Saved data entries
'''

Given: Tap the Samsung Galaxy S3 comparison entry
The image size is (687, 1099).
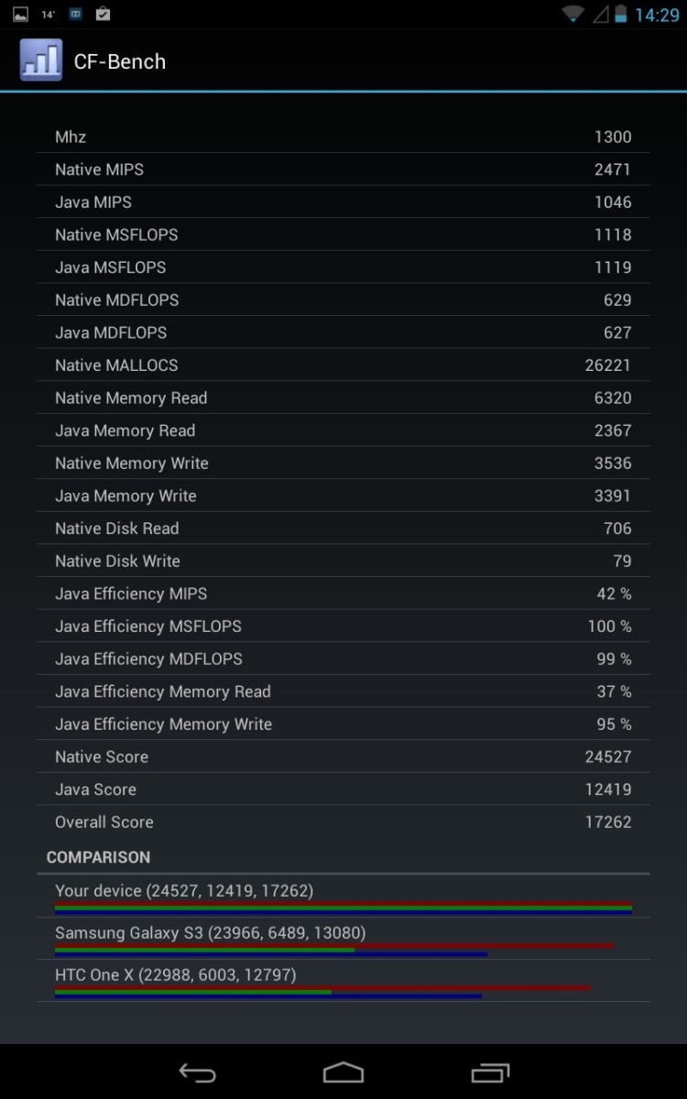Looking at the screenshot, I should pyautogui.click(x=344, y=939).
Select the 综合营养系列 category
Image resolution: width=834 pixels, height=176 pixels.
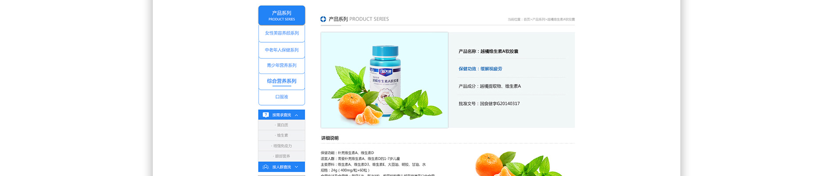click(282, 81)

'''

DIRECTIONS:
Write out the entries above word for word. Do not include the pictures.

FINISHED EXERCISE:
Given: Tap the Samsung Galaxy S3 comparison entry
The image size is (687, 1099).
Looking at the screenshot, I should pyautogui.click(x=344, y=939).
Select the 综合营养系列 category
Image resolution: width=834 pixels, height=176 pixels.
click(282, 81)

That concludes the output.